Here you are waiting for the Beautiful Lady, and you don’t know that her beauty is fatal. Two years you’ve lived in my room, and never before have you stared out the window in this way, lost in thought. Apparently your turn has come. Come away from the window before it is too late, don’t breath in the evil breath of these insidious flowers, and don’t wait for the Beautiful Lady to arrive under your window and enchant you. She will come, She will enchant you, and you will follow whither you’d not want to go.
Her bare arms were raised to the crown of black braids encircling her head, for just at that moment she was pinning a bright vermillion flower to her hair. Her thin, short tunic was fastened at her shoulders with a golden clasp. Her legs, lightly tanned and bare to the knee, were as shapely as the legs of a resurrected goddess. The youth’s heart began to pound, and forgetting all caution and modesty, he rushed back to the window and gazed greedily at the lovely vision. The Beautiful Lady threw a quick, fiery glance in his direction – her eyes flashed a dark blue from beneath black, even brows – and her smile was tender and arch.

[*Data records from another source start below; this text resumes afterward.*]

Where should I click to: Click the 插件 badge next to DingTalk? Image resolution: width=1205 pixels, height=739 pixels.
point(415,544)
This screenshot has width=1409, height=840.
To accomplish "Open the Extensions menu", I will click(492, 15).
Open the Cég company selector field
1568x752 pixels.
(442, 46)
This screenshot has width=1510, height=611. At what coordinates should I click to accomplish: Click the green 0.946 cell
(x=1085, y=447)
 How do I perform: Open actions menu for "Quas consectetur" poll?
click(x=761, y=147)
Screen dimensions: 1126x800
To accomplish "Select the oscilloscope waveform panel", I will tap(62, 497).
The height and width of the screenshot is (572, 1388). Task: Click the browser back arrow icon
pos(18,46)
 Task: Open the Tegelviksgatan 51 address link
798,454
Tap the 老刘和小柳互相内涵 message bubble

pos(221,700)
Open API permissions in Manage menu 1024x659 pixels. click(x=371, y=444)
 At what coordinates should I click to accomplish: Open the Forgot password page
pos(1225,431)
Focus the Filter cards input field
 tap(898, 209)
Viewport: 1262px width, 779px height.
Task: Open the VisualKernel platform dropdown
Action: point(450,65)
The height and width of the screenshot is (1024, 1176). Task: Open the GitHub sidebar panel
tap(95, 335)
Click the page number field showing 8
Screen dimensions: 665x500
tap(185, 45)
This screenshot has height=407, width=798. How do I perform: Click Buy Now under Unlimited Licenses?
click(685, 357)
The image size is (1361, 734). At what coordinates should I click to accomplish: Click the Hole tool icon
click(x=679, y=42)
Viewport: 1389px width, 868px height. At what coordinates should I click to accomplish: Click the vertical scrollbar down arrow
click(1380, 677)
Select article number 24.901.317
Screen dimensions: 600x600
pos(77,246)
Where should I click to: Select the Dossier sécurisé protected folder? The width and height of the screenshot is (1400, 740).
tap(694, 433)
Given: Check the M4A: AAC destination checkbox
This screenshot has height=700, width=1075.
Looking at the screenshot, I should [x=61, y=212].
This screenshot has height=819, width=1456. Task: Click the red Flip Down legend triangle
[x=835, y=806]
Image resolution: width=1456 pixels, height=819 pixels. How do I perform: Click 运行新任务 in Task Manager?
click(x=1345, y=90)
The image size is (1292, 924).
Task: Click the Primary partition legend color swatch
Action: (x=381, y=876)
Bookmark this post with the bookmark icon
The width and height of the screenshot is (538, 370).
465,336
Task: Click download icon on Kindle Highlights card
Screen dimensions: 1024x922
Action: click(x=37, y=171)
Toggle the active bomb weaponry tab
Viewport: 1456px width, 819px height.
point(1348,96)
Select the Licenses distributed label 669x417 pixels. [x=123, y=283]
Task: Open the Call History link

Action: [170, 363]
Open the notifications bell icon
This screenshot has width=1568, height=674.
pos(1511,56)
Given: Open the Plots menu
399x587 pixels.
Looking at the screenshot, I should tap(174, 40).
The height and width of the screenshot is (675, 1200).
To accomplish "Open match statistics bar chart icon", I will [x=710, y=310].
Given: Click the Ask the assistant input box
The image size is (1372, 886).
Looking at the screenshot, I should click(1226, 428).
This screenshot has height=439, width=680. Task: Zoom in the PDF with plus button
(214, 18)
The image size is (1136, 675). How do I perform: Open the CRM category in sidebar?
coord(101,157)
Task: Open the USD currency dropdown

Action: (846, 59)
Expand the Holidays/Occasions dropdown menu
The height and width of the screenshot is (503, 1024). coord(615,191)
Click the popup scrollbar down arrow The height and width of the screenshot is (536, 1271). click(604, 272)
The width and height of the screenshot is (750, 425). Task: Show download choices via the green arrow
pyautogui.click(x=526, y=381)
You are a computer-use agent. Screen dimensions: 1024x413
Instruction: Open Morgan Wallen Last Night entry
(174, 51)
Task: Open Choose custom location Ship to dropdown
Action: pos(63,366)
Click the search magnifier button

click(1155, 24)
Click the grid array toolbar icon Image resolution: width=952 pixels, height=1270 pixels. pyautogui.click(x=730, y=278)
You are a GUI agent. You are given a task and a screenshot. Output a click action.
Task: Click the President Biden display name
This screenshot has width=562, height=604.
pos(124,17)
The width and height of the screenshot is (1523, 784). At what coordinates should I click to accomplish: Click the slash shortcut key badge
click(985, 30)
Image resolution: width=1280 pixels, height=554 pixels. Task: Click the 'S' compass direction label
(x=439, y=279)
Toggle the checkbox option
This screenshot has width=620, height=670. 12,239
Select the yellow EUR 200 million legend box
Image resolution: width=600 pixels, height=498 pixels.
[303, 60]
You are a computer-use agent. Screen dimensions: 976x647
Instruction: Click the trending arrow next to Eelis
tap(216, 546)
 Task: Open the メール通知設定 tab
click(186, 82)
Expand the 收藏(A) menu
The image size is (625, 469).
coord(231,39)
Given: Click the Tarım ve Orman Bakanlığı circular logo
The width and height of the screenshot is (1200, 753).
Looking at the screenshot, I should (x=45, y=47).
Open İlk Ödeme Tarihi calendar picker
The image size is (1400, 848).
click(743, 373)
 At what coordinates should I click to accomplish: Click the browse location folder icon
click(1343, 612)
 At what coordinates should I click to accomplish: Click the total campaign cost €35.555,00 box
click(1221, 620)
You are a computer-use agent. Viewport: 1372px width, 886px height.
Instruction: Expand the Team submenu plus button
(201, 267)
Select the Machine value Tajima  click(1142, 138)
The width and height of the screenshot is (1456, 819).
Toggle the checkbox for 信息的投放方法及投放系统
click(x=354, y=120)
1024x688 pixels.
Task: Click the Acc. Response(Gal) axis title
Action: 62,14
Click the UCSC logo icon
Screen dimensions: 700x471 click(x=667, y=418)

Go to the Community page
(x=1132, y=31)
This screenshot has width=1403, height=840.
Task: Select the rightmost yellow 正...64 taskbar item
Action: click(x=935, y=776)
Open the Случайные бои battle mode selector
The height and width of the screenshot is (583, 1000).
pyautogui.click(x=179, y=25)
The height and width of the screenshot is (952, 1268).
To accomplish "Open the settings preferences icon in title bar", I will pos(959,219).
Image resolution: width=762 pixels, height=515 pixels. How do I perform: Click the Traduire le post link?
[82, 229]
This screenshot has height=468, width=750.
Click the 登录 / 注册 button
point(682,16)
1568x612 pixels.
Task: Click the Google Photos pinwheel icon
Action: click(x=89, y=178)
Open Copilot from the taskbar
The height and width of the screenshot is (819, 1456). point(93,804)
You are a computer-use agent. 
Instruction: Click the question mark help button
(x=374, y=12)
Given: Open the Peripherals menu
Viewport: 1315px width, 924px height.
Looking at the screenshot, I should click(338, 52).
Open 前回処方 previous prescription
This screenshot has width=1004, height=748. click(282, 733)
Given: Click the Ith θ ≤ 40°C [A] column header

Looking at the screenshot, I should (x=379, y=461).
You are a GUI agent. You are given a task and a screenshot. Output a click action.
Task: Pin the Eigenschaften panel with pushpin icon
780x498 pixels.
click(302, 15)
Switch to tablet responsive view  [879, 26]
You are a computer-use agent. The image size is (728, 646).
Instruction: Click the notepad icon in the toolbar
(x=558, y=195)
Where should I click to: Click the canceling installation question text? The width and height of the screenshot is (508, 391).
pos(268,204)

But there were women among the pedestrians and riders, and their presence gave the picture a cryptic, anxious meaning. They were going about their errands and to all appearances were absolutely ordinary and unremarkable, but Pavel saw their strange and terrifying particularity: they were different, alien from the rest of the crowd and did not blend into it, but were like sparks in the midst of darkness. And everything was for them: the streets, houses and people, everything gravitated towards them, thirsted for them – without understanding them.
If there are happy people; if there are times when the mad sun of joyousness shines on them, carrying them off in a sweet whirl of ecstasy to undreamt of lands – then where are the words to tell about it? And if there is such a thing as truly bewitching beauty, how can one describe it?